I suspect what this bit of marketing is really about, and why it succeeds, is that people like pumpkin pie spices, and will have them in their coffee, beer, yogurt or whatever. A pumpkin pie is a very good thing indeed.

But the flavors of this group of similar orange squashes, while distinctive, are delicate and versatile, and lend themselves to lots of different treatments—not necessarily cinnamon, clove and ginger. The drink recipe below plays with the winter squash in more of a warm-weather way, the vegetal sweetness combining subtly with blanco tequila, chilies and lemon. A salt-cocoa rim brings out more salinity and earthiness. And it’s effervescent and without added ice in the glass, so I’ve declared it a fizz.


Mexican Pumpkin Fizz

First we need some squash-chili syrup.

  • 1 c hard-shelled squash, peeled, diced
  • 1 c raw sugar
  • 1 c water
  • 1/2 tsp chili flakes
Combine and bring to a boil, then simmer, stirring occasionally, until the squash is soft enough to mash. Strain off the liquid and mash the pulp. Recombine and double strain. (I put a fine strainer in the top of a measuring cup, and poured the squash mixture through a coarser sieve that I held over the fine one and the cup, pressing lightly with a spatula.)

And now for that drink.

  • 2 oz blanco tequila
  • 1 oz squash-chili syrup
  • 3/4 oz lemon juice
  • 1 oz soda water
  • coarse salt, for rim
  • unsweetened cocoa, for rim
Chill a 6-ounce glass. (Delmonico, fizz, juice glass, etc.) In a saucer, combine a little coarse salt and unsweetened cocoa, enough to rim half the glass. Moisten half the rim with a cut lemon and dab the outside carefully in the salt-cocoa mixture. Shake tequila, syrup and lemon with ice cubes. Strain into prepared glass. Top with soda.

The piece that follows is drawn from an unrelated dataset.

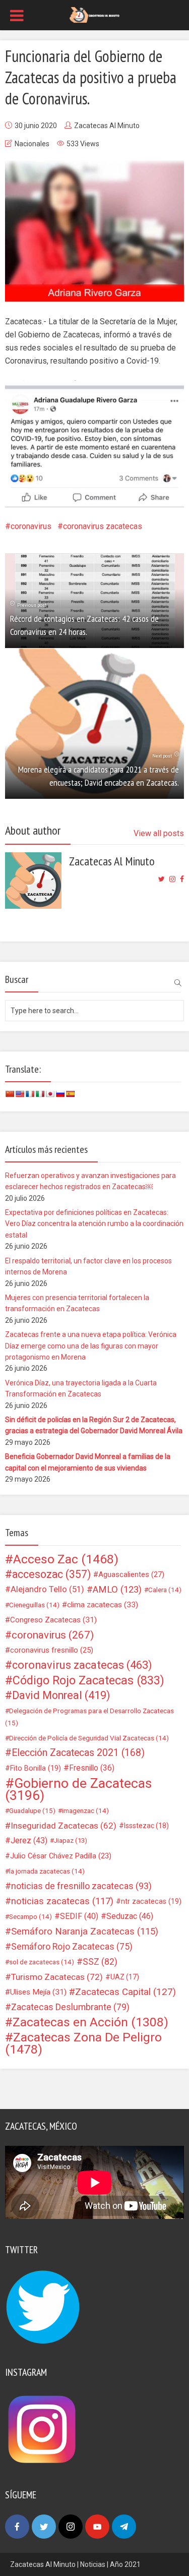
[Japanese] (49, 1094)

Light, bright and tingly, with an aroma of chocolate from the half-rim. I was tempted to throw every mole-style spice at the thing but quickly decided that I was not dealing with a dragon but a moon moth. The tequila used will have a considerable impact, whether it’s a pungent, mineral one, or a softer, more caramel one. I could go either way. Any left over syrup could go in savory glazes, and would be amazing on a vanilla dessert.